There are songs and movies and cautionary tales and tears between friends that warn you about getting your heart broken. We advise against it — we say to be careful, to not fall in love, to watch who you fall for. No one warns us that we’re the ones who most often swing the hammers.
You never think about yourself.
Because the thing is, breaking your heart happens over more things than just lovers. When you’re young, you break it over dessert for dinner and presents and things you wanted deep down to the core of your soul, but couldn’t have for one reason or another. And then you grow, and you begin to break your heart over grades and sports games you played and parts in the spring musical you wanted, and a person here or there, maybe, and then colleges and more grades and dream jobs where your application was never acknowledged and interviews but nothing more. You’ll break your heart over bills and apartments with great natural light you couldn’t afford, and parking spaces someone else won out if you’re having an off day.

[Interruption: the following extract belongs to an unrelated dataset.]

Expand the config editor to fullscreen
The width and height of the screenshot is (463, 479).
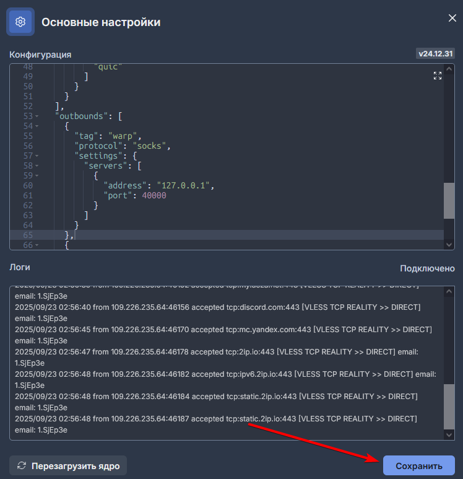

It doesn’t take much, as life goes on, to throw every last egg into one basket at a time, and then take it personally when more than a few come back cracked.
Maybe you’re doing it because you’re tired, or you’re lazy, or you’re so single-minded about this one dream, this one plan, this one thing to propel you along that whether it’s a sure thing or not, it suddenly becomes the thing. The person. The job. The opportunity that just seemed so perfect in the moment… all of the untold little pieces that cobble together and create some vision of the future, of what it could be, of what might be, of what you think is possible.
You will break your own heart. You will do the dirty work for everyone and everything else, because they will be too busy protecting their hearts or breaking their hearts or simply moving along with their own lives to notice that there are casualties on the sidelines. And that’s the thing: people are so concerned with their own wounds and fractures and missed opportunities that they aren’t out to break your heart to begin with. Most of the time, anyway.
And so you will break your heart, and you will have to learn to heal it. You will move to a new city, cut your hair, find something else to chase: a new goal, a new dream, a new whatever. And whatever it is still runs the risk of breaking your heart all over again, but that’s the risk of anything worth being passionate about. Is it always worth it?That’s for your heart to decide.
You will break your own heart a thousand times over in the course of one life. You’re supposed to. Because if you broke your heart, it means you cared enough — you loved enough — to take a risk. And the only real way to tell if something is worth losing your heart over, is to try. Even if it comes back with a few smaller pieces, you’ll have the memories, and the knowledge that you were brave enough in the first place.